Premedication for infants either by oral or by injection has to be given by ½ hours before induction is by inhalation method. Delayed action like I.V. atropine may not act immediately and appearance of secretion due to endotracheal tube narrow the air passages by secretions.
For patients who are anxious a 10 mg. Diazepam at night or even a tab of diazepam early morning will alleviate the problem.
In patients where induction dose of Thiopentone is likely to be dangerous heavy premedications or basal narcosis is a must, like mitral stenosis patients. Avoid atropine for tachycardia it produces. In very sick and poor risk patients it is better to avoid any premedication.
In some public hospitals the order of patients to be taken for surgery is not known and hence the ward sister gives the injection atropine to all patients at 7.30am as patients are scheduled for surgery at 8.00am (which normally does not start till 8.30 or 9.00 am).
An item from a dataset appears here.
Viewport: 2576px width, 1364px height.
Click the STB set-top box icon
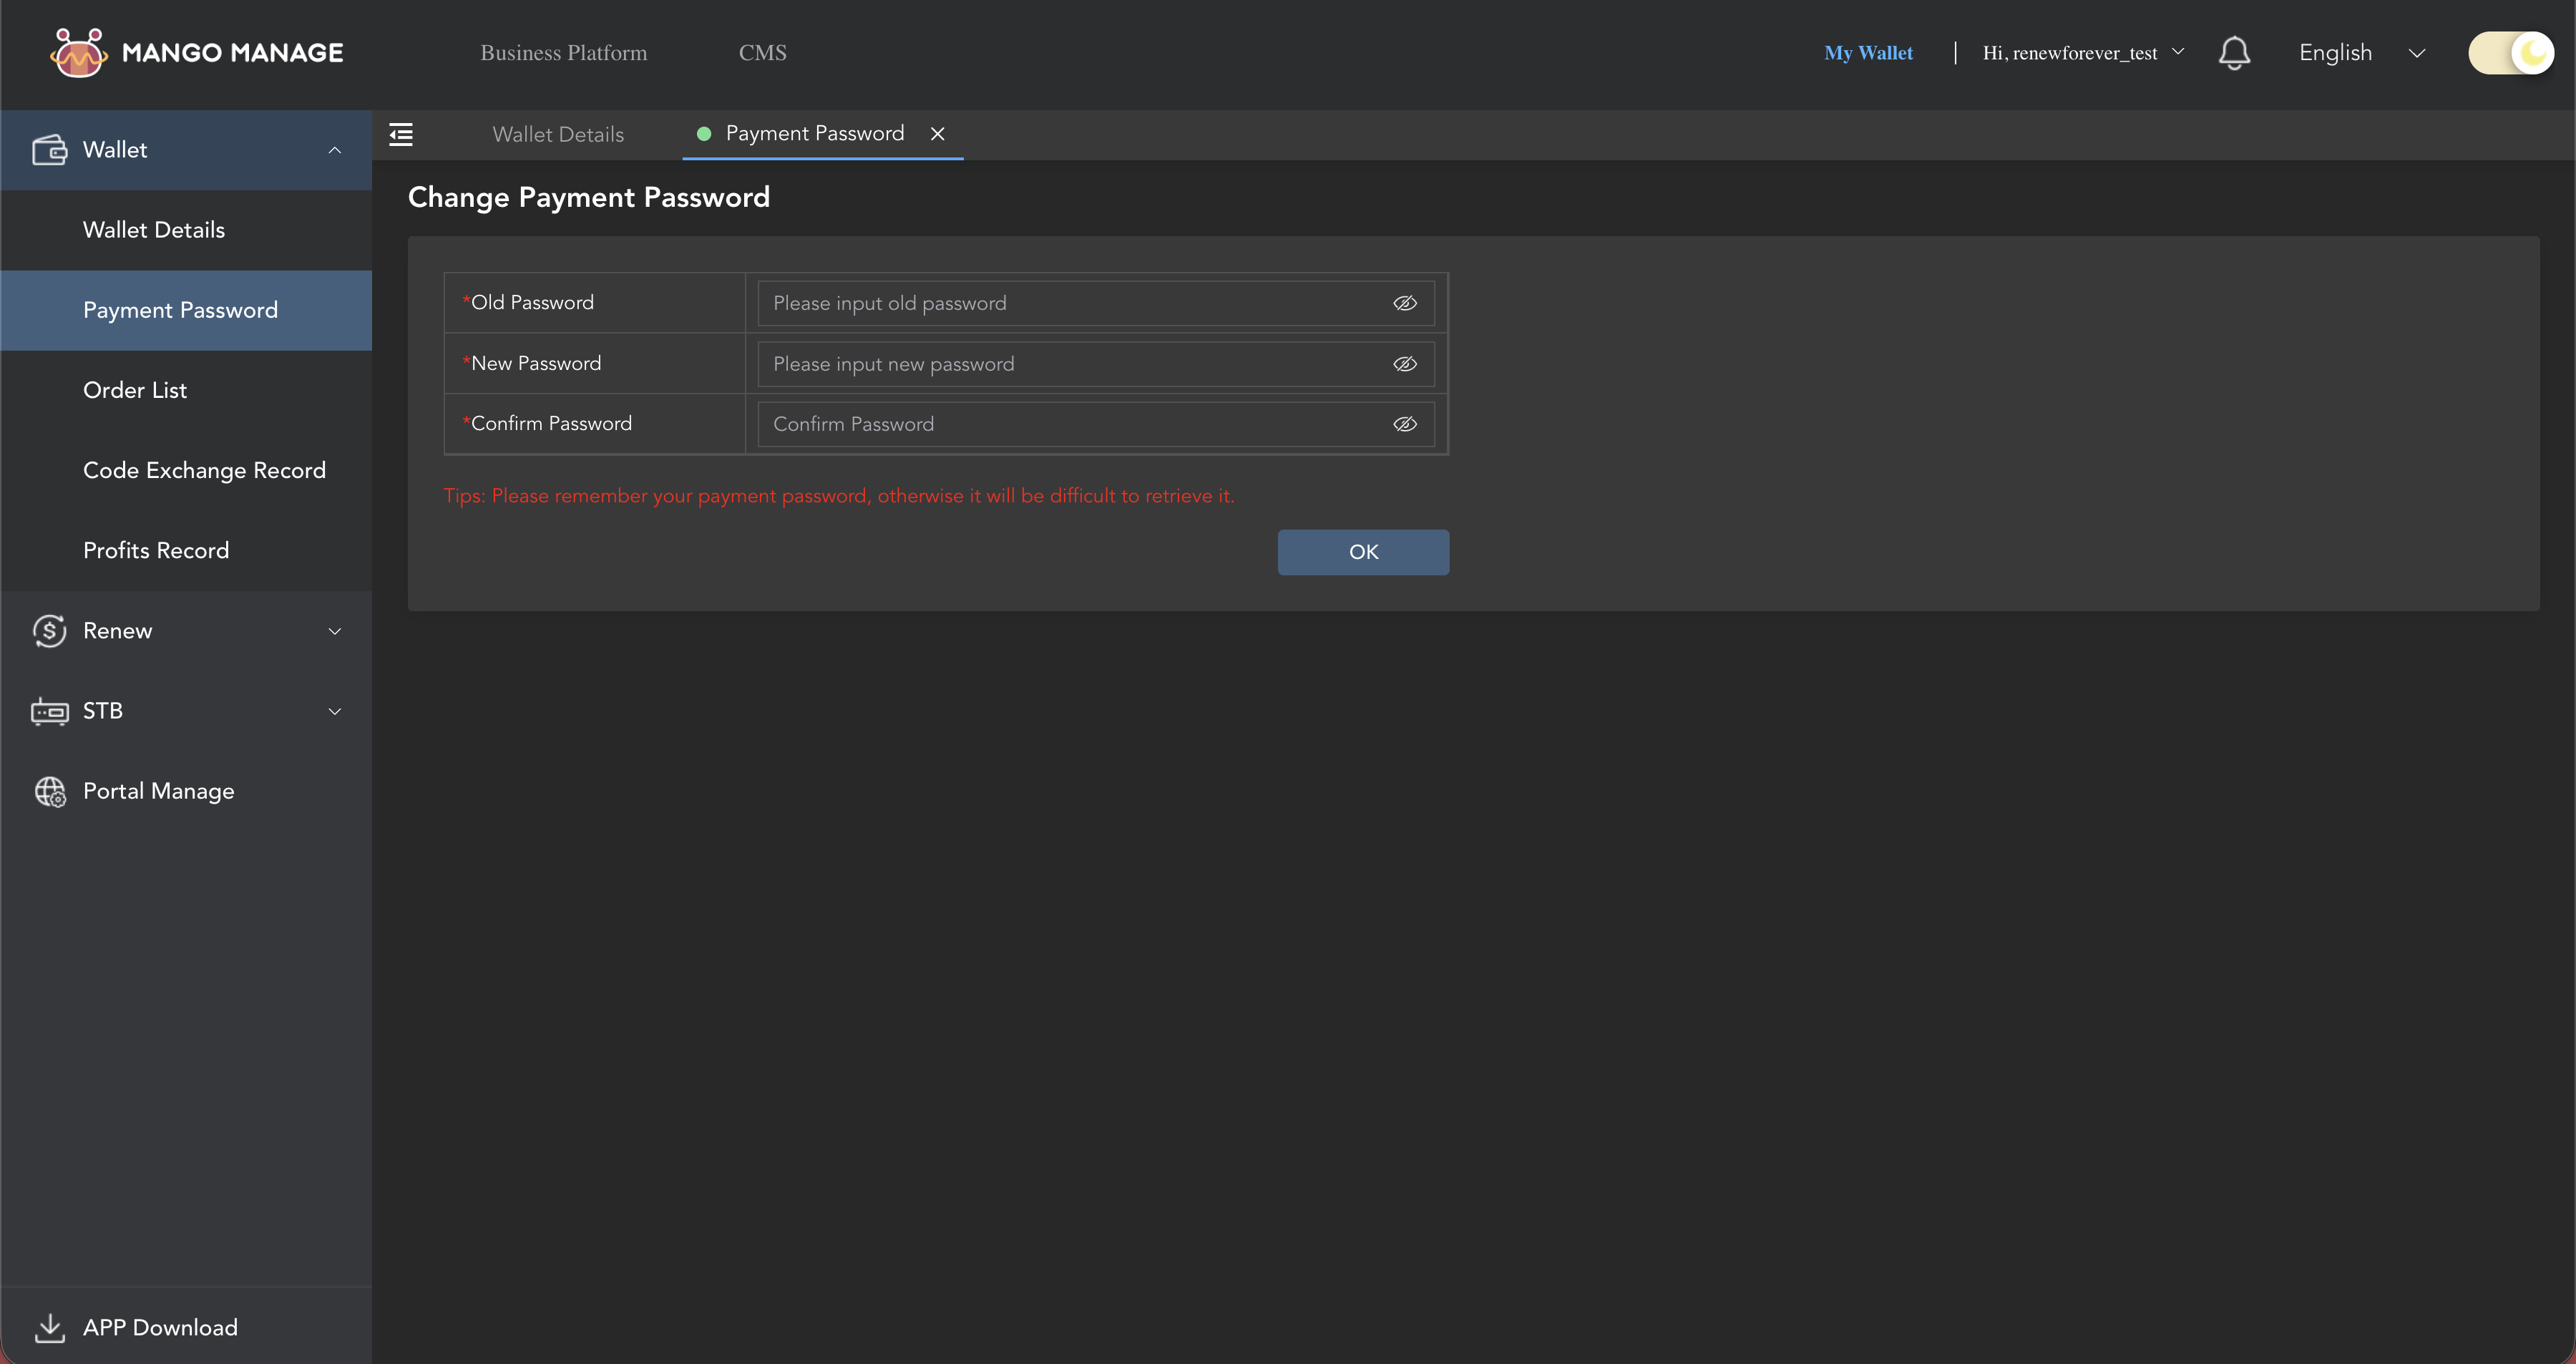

The system is followed for years together as anaesthetist insist on atropine ½ hour before. They do not mind delaying the induction till ½ hour is over after injection of atropine is given. I do not understand the rationale behind this plan. Is it because you do conduct less cases in the day and leave early for home? Or is it to show your domination? Nobody is bothered about the suffering of the patient.
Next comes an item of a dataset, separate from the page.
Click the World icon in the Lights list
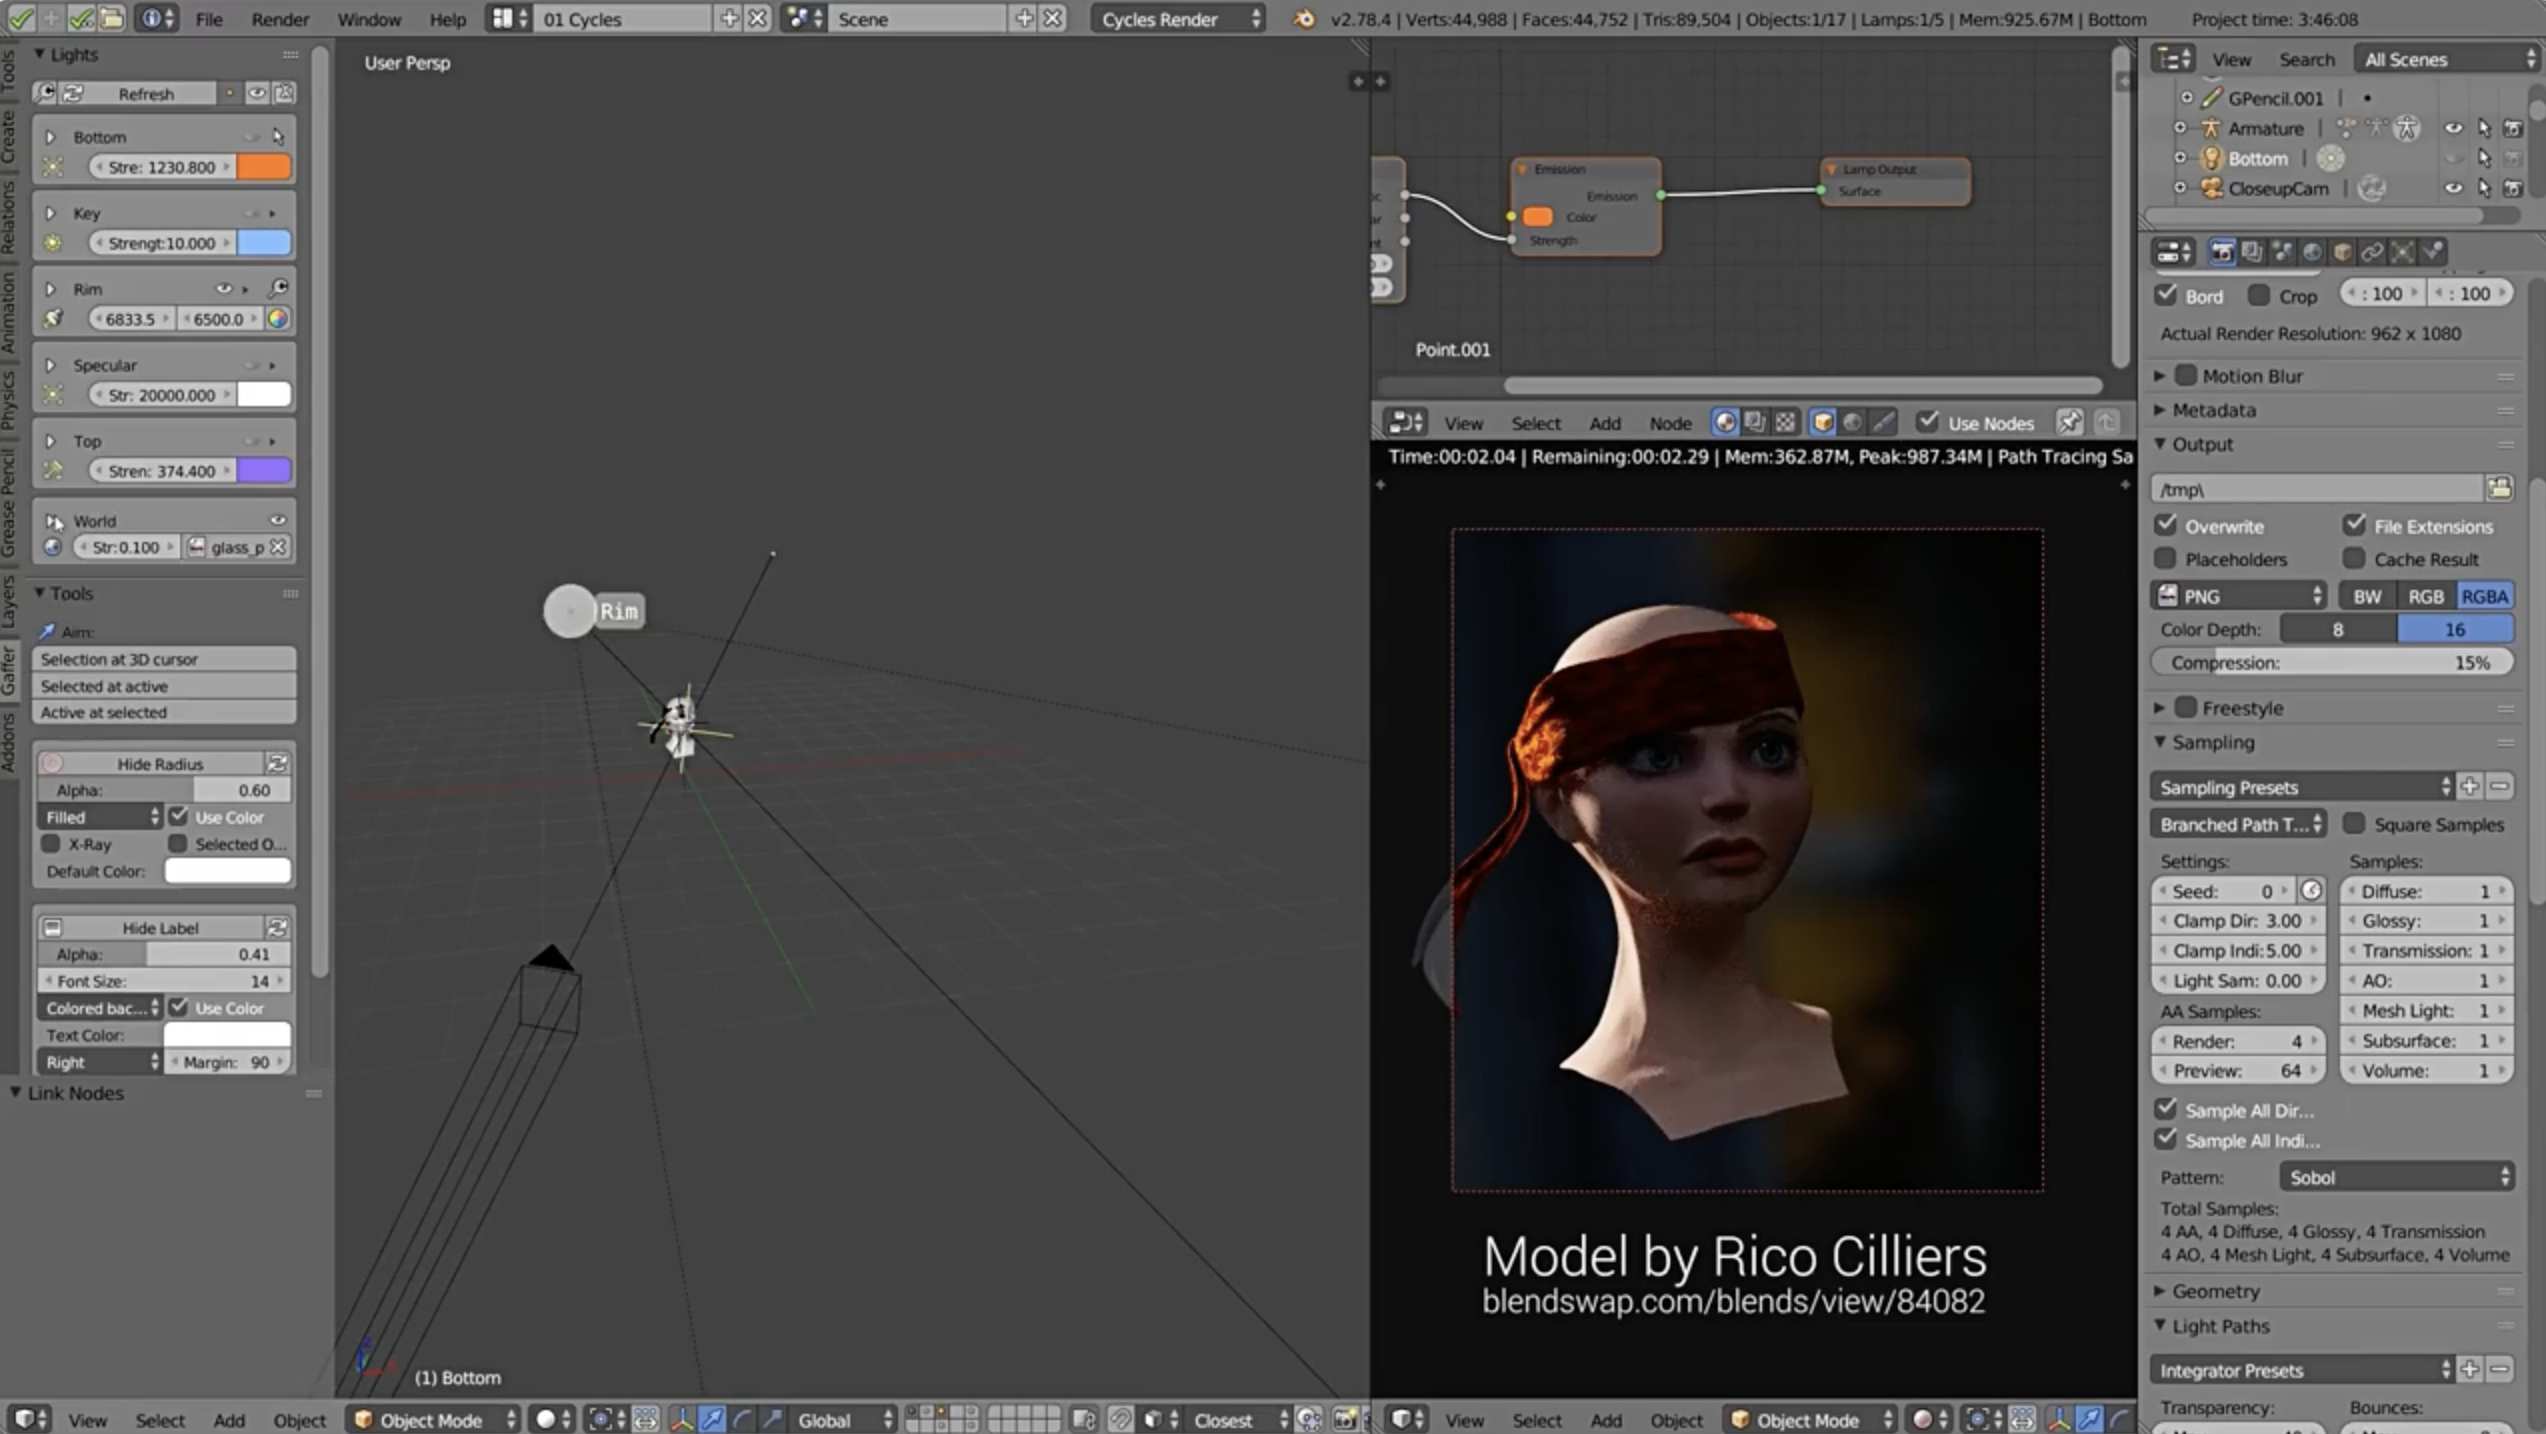This screenshot has width=2546, height=1434. pos(53,547)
Vagolytic action of atropine in pharmacologic doses to prevent vagal arrest is doubted and hence insistence of giving it ½ hour before surgery is sheer ignorance, as IV atropine acts immediately it can certainly replace IM as drying effect is not necessary for IV induction and intubation. If it is given that the 1st drug to be followed by Thiopentone or even mixed with thiopentone (sometimes produces precipitate which dissolves) also acts before scoline and prevents the Cholinergic effect of scoline.
In one infant for congenital cataract the surgeon had prescribed atropine drops in the eye. He did not order oral or sub cut atropine. On arrival we found that atropine drops had produced complete systemic effect with facial flushing tachycardia and dry mouth. Induction with open drop could be take up immediately without injection atropine
Premedication Schedule – never works in private practice except the first case. As you are likely to be delayed, surgeon’s arrival, preparation of OT due to previous operation.